**Your instructions**
Down to the last character, repeat the data that follows.

**Records for this exercise**
━━━━━━━━━━━━━━━━━━━━

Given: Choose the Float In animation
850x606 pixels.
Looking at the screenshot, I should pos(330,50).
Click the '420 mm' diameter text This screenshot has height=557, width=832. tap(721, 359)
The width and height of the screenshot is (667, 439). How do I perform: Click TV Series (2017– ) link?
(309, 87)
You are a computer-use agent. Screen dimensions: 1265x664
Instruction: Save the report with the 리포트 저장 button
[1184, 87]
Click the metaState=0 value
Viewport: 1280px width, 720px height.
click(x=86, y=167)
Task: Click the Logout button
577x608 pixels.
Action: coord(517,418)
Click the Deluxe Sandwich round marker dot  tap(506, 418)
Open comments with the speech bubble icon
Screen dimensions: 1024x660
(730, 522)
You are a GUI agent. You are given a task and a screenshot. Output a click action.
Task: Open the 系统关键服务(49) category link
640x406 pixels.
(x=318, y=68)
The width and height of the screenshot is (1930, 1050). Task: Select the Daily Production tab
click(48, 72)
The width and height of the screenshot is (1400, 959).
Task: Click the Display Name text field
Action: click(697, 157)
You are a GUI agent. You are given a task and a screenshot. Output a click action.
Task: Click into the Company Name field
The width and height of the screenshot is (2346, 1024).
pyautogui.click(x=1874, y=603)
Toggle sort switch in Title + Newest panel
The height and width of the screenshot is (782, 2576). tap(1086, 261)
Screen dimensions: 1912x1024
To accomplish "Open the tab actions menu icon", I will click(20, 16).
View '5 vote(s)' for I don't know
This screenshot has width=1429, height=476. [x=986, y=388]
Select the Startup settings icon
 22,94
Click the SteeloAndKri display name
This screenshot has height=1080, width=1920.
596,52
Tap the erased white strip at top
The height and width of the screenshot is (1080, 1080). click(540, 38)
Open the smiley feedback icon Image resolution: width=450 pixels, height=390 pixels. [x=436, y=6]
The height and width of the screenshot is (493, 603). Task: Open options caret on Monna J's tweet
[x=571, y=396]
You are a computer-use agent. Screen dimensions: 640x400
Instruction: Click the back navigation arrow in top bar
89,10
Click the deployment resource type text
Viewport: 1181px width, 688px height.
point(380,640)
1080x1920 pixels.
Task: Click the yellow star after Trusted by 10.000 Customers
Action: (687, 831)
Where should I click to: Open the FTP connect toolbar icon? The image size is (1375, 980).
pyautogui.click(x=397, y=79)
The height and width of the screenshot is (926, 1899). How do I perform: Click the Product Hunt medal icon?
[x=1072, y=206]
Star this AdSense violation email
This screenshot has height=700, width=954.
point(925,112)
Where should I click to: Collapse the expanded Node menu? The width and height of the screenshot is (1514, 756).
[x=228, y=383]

━━━━━━━━━━━━━━━━━━━━

**Task output**
Given: Choose the Float In animation
850x606 pixels.
Looking at the screenshot, I should pos(330,50).
Click the '420 mm' diameter text This screenshot has height=557, width=832. tap(721, 359)
The width and height of the screenshot is (667, 439). How do I perform: Click TV Series (2017– ) link?
(309, 87)
You are a computer-use agent. Screen dimensions: 1265x664
Instruction: Save the report with the 리포트 저장 button
[1184, 87]
Click the metaState=0 value
Viewport: 1280px width, 720px height.
click(x=86, y=167)
Task: Click the Logout button
577x608 pixels.
Action: coord(517,418)
Click the Deluxe Sandwich round marker dot  tap(506, 418)
Open comments with the speech bubble icon
Screen dimensions: 1024x660
(730, 522)
You are a GUI agent. You are given a task and a screenshot. Output a click action.
Task: Open the 系统关键服务(49) category link
640x406 pixels.
(x=318, y=68)
The width and height of the screenshot is (1930, 1050). Task: Select the Daily Production tab
click(48, 72)
The width and height of the screenshot is (1400, 959).
Task: Click the Display Name text field
Action: click(697, 157)
You are a GUI agent. You are given a task and a screenshot. Output a click action.
Task: Click into the Company Name field
The width and height of the screenshot is (2346, 1024).
pyautogui.click(x=1874, y=603)
Toggle sort switch in Title + Newest panel
The height and width of the screenshot is (782, 2576). tap(1086, 261)
Screen dimensions: 1912x1024
To accomplish "Open the tab actions menu icon", I will click(20, 16).
View '5 vote(s)' for I don't know
This screenshot has width=1429, height=476. [x=986, y=388]
Select the Startup settings icon
 22,94
Click the SteeloAndKri display name
This screenshot has height=1080, width=1920.
596,52
Tap the erased white strip at top
The height and width of the screenshot is (1080, 1080). click(540, 38)
Open the smiley feedback icon Image resolution: width=450 pixels, height=390 pixels. [x=436, y=6]
The height and width of the screenshot is (493, 603). Task: Open options caret on Monna J's tweet
[x=571, y=396]
You are a computer-use agent. Screen dimensions: 640x400
Instruction: Click the back navigation arrow in top bar
89,10
Click the deployment resource type text
Viewport: 1181px width, 688px height.
point(380,640)
1080x1920 pixels.
Task: Click the yellow star after Trusted by 10.000 Customers
Action: (687, 831)
Where should I click to: Open the FTP connect toolbar icon? The image size is (1375, 980).
pyautogui.click(x=397, y=79)
The height and width of the screenshot is (926, 1899). How do I perform: Click the Product Hunt medal icon?
[x=1072, y=206]
Star this AdSense violation email
This screenshot has height=700, width=954.
point(925,112)
Where should I click to: Collapse the expanded Node menu? The width and height of the screenshot is (1514, 756).
[x=228, y=383]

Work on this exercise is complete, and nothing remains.